Los sueños siempre serán uno de los apartados más intrigantes de la vida humana. Ese mundo fantástico, desordenado, incoherente, y muchas veces oscuro, pareciera estar lleno de mensajes, acertijos y encrucijadas. Como si las aventuras, miedos, agresiones y deseos fueran parte de la narrativa del mismo cuento. Como si alguien ahí adentro siempre tratara de decirnos algo. Como si hubiera un secreto.
Existen registros de los sueños desde las pinturas de Altamira y casi todas las tribus del mundo han hecho referencia a ellos. Según los toltecas, los sueños son parte del desprendimiento del punto de encaje para tocar realidades alternas. Muchas leyendas hablan del desapego del alma y el cuerpo durante el sueño. De hecho, en todas las religiones se habla de los sueños como esos momentos en donde existen milagros, revelaciones y encuentros.
Sin embargo, la psicología es la ciencia que durante los últimos 100 años se ha dedicado a entender el comportamiento y los patrones del sueño; su relación con la infancia, el pasado, las emociones y el contexto. Quien abrió la Caja de Pandora fue una de las personas más influyentes en el desarrollo del pensamiento durante el siglo XX: Sigmund Freud. Un adelantado a su época.
Y es que el austriaco dejó un legado con sus estudios sobre la hipnosis, el “Deber ser”, el «Ello», el “Yo», el “Súper yo», la asociación libre y la interpretación de los sueños. Abordó el tema de la sexualidad desde la infancia y la agresión contenida. Fue el primero en hablar de represión. Introdujo el significado de los «lapsus», los chistes, los actos fallidos, los síntomas y los sueños. Fue un hombre muy controvertido, que junto a Marx y Nieztche, era considerado uno de los “maestros de la sospecha”. Un auténtico investigador.
Uno de los descubrimientos más importantes que hizo Freud fue el término del subconsciente. Para él, había una parte de la consciencia que no era perceptible, pero que podía recuperarse a través de los sueños. El valor de su trabajo se dibuja en los caminos para llegar a ese lugar del cual se pueden rescatar recuerdos y sentimientos. Decodificar el mundo guajiro de los sueños y entender su rol con la personalidad y los estímulos externos.
Para interpretar un sueño, Freud advertía una deformación que representaba la lucha entre nuestro sistema de creencias y los deseos. Él decía que esta deformación era intencional y se debe a la censura que el sujeto ejerce contra si mismo. El juez de la mente es estricto y severo. La moral se convierte en una cárcel del alma, que encuentra un respiro en el mundo de los sueños.
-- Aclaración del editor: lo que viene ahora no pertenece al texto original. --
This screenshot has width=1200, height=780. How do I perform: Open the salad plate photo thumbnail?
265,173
Pero el experto vivía en carne propia sus misterios. Y es que el padre del psicoanálisis sufría de dos fobias que muy pocos conocieron: un terrible miedo al número 62 y un verdadero pavor por los helechos. Cuentan que detestaba ir a eventos sociales y era muy austero. Sólo tenía tres trajes y tres pares de zapatos. Su fascinación por el Quijote lo motivó a aprender español por su cuenta y son muchas las historias de lo que sucedía cada semana en el «Café Landtman».
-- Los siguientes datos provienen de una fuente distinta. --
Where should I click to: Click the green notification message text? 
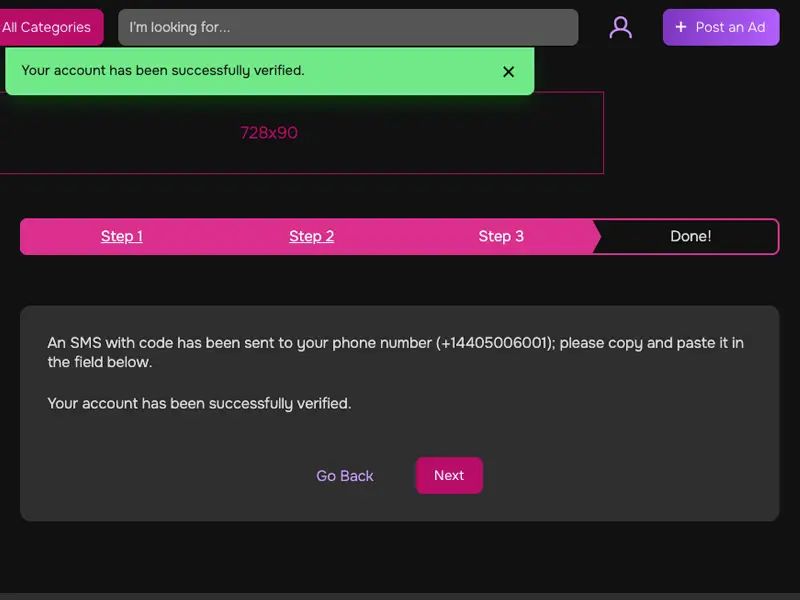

Así, los sueños y los deseos se volvieron el hilo conductor de la pasión de este genio. La historia de un hombre que se atrevió a destapar tabúes en tiempos en los que muy pocos tomaban ese riesgo. Para el papá de Ana, al final los sueños sirven para comunicar todo aquello que el consciente no puede o no quiere aceptar. Un hombre que estaba convencido que la mente guardaba reflejos de una vida más allá.